**Task item:** The records below need copying. Match each line exactly.

(Excerpts from a dataset)
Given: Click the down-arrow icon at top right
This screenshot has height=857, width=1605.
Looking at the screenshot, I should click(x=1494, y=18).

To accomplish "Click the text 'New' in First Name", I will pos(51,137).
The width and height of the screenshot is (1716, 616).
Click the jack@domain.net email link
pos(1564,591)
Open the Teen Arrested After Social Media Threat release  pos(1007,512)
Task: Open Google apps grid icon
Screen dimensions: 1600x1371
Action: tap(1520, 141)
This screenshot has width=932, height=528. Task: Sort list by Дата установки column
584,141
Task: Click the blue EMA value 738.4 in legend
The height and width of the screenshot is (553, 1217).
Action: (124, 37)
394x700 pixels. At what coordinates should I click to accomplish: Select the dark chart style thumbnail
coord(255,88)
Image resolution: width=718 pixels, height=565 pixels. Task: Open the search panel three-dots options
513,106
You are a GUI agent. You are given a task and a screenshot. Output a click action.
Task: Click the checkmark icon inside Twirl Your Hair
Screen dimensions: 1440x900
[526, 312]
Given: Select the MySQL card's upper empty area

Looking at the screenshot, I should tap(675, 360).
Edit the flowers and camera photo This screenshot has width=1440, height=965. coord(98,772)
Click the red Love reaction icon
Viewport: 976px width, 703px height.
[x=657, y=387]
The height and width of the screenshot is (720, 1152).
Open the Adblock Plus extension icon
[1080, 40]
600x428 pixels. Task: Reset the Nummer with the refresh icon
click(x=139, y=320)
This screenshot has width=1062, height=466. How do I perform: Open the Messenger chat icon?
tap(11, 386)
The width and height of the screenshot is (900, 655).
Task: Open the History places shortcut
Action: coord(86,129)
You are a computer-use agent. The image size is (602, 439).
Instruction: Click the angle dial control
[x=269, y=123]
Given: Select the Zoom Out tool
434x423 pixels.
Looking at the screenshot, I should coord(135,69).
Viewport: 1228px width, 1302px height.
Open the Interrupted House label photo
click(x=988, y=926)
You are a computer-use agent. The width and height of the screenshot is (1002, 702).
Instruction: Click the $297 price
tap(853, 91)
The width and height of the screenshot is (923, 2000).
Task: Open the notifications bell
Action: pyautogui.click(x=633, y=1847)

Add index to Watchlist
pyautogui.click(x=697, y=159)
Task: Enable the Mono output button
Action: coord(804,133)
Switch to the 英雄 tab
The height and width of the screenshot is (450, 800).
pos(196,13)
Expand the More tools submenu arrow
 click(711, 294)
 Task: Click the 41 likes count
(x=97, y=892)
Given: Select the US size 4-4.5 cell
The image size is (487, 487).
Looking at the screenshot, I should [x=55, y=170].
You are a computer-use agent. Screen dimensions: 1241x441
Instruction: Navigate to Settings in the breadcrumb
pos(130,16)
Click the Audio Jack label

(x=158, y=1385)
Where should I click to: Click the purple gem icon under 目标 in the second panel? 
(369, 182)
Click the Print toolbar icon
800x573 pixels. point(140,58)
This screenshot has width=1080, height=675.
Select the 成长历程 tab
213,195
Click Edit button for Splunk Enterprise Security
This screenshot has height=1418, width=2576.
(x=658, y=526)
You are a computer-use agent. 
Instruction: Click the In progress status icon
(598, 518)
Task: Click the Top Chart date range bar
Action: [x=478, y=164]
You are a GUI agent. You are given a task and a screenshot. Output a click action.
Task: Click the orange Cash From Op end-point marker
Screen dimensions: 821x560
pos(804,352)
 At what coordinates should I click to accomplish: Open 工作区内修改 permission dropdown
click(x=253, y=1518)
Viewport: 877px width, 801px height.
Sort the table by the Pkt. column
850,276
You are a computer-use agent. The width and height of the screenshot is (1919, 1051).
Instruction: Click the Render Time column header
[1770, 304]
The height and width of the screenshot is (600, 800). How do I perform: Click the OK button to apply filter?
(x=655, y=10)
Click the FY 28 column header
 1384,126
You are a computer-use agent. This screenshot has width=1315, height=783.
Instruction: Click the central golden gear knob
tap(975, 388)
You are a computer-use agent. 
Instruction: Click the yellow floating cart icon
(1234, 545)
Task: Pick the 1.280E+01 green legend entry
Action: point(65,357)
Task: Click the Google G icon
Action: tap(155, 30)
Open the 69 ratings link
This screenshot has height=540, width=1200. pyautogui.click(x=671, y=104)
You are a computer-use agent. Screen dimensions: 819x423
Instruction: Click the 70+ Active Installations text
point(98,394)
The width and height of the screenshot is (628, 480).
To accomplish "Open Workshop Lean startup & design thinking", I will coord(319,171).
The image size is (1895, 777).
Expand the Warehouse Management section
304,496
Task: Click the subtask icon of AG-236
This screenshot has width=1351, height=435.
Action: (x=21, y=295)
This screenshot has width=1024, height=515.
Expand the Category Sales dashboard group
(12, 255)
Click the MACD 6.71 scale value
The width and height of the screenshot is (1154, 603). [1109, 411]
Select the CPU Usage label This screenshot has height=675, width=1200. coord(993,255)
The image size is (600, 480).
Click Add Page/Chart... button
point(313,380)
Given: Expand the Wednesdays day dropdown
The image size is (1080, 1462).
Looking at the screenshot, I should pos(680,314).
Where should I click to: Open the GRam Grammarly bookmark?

**Result of the task:**
Given: Click the down-arrow icon at top right
This screenshot has height=857, width=1605.
Looking at the screenshot, I should click(x=1494, y=18).

To accomplish "Click the text 'New' in First Name", I will pos(51,137).
The width and height of the screenshot is (1716, 616).
Click the jack@domain.net email link
pos(1564,591)
Open the Teen Arrested After Social Media Threat release  pos(1007,512)
Task: Open Google apps grid icon
Screen dimensions: 1600x1371
Action: tap(1520, 141)
This screenshot has width=932, height=528. Task: Sort list by Дата установки column
584,141
Task: Click the blue EMA value 738.4 in legend
The height and width of the screenshot is (553, 1217).
Action: (124, 37)
394x700 pixels. At what coordinates should I click to accomplish: Select the dark chart style thumbnail
coord(255,88)
Image resolution: width=718 pixels, height=565 pixels. Task: Open the search panel three-dots options
513,106
You are a GUI agent. You are given a task and a screenshot. Output a click action.
Task: Click the checkmark icon inside Twirl Your Hair
Screen dimensions: 1440x900
[526, 312]
Given: Select the MySQL card's upper empty area

Looking at the screenshot, I should tap(675, 360).
Edit the flowers and camera photo This screenshot has width=1440, height=965. coord(98,772)
Click the red Love reaction icon
Viewport: 976px width, 703px height.
[x=657, y=387]
The height and width of the screenshot is (720, 1152).
Open the Adblock Plus extension icon
[1080, 40]
600x428 pixels. Task: Reset the Nummer with the refresh icon
click(x=139, y=320)
This screenshot has width=1062, height=466. How do I perform: Open the Messenger chat icon?
tap(11, 386)
The width and height of the screenshot is (900, 655).
Task: Open the History places shortcut
Action: coord(86,129)
You are a computer-use agent. The image size is (602, 439).
Instruction: Click the angle dial control
[x=269, y=123]
Given: Select the Zoom Out tool
434x423 pixels.
Looking at the screenshot, I should coord(135,69).
Viewport: 1228px width, 1302px height.
Open the Interrupted House label photo
click(x=988, y=926)
You are a computer-use agent. The width and height of the screenshot is (1002, 702).
Instruction: Click the $297 price
tap(853, 91)
The width and height of the screenshot is (923, 2000).
Task: Open the notifications bell
Action: pyautogui.click(x=633, y=1847)

Add index to Watchlist
pyautogui.click(x=697, y=159)
Task: Enable the Mono output button
Action: coord(804,133)
Switch to the 英雄 tab
The height and width of the screenshot is (450, 800).
pos(196,13)
Expand the More tools submenu arrow
 click(711, 294)
 Task: Click the 41 likes count
(x=97, y=892)
Given: Select the US size 4-4.5 cell
The image size is (487, 487).
Looking at the screenshot, I should [x=55, y=170].
You are a computer-use agent. Screen dimensions: 1241x441
Instruction: Navigate to Settings in the breadcrumb
pos(130,16)
Click the Audio Jack label

(x=158, y=1385)
Where should I click to: Click the purple gem icon under 目标 in the second panel? 
(369, 182)
Click the Print toolbar icon
800x573 pixels. point(140,58)
This screenshot has width=1080, height=675.
Select the 成长历程 tab
213,195
Click Edit button for Splunk Enterprise Security
This screenshot has height=1418, width=2576.
(x=658, y=526)
You are a computer-use agent. 
Instruction: Click the In progress status icon
(598, 518)
Task: Click the Top Chart date range bar
Action: [x=478, y=164]
You are a GUI agent. You are given a task and a screenshot. Output a click action.
Task: Click the orange Cash From Op end-point marker
Screen dimensions: 821x560
pos(804,352)
 At what coordinates should I click to accomplish: Open 工作区内修改 permission dropdown
click(x=253, y=1518)
Viewport: 877px width, 801px height.
Sort the table by the Pkt. column
850,276
You are a computer-use agent. The width and height of the screenshot is (1919, 1051).
Instruction: Click the Render Time column header
[1770, 304]
The height and width of the screenshot is (600, 800). How do I perform: Click the OK button to apply filter?
(x=655, y=10)
Click the FY 28 column header
 1384,126
You are a computer-use agent. This screenshot has width=1315, height=783.
Instruction: Click the central golden gear knob
tap(975, 388)
You are a computer-use agent. 
Instruction: Click the yellow floating cart icon
(1234, 545)
Task: Pick the 1.280E+01 green legend entry
Action: point(65,357)
Task: Click the Google G icon
Action: tap(155, 30)
Open the 69 ratings link
This screenshot has height=540, width=1200. pyautogui.click(x=671, y=104)
You are a computer-use agent. Screen dimensions: 819x423
Instruction: Click the 70+ Active Installations text
point(98,394)
The width and height of the screenshot is (628, 480).
To accomplish "Open Workshop Lean startup & design thinking", I will coord(319,171).
The image size is (1895, 777).
Expand the Warehouse Management section
304,496
Task: Click the subtask icon of AG-236
This screenshot has width=1351, height=435.
Action: (x=21, y=295)
This screenshot has width=1024, height=515.
Expand the Category Sales dashboard group
(12, 255)
Click the MACD 6.71 scale value
The width and height of the screenshot is (1154, 603). [1109, 411]
Select the CPU Usage label This screenshot has height=675, width=1200. coord(993,255)
The image size is (600, 480).
Click Add Page/Chart... button
point(313,380)
Given: Expand the Wednesdays day dropdown
The image size is (1080, 1462).
Looking at the screenshot, I should pos(680,314).
Where should I click to: Open the GRam Grammarly bookmark?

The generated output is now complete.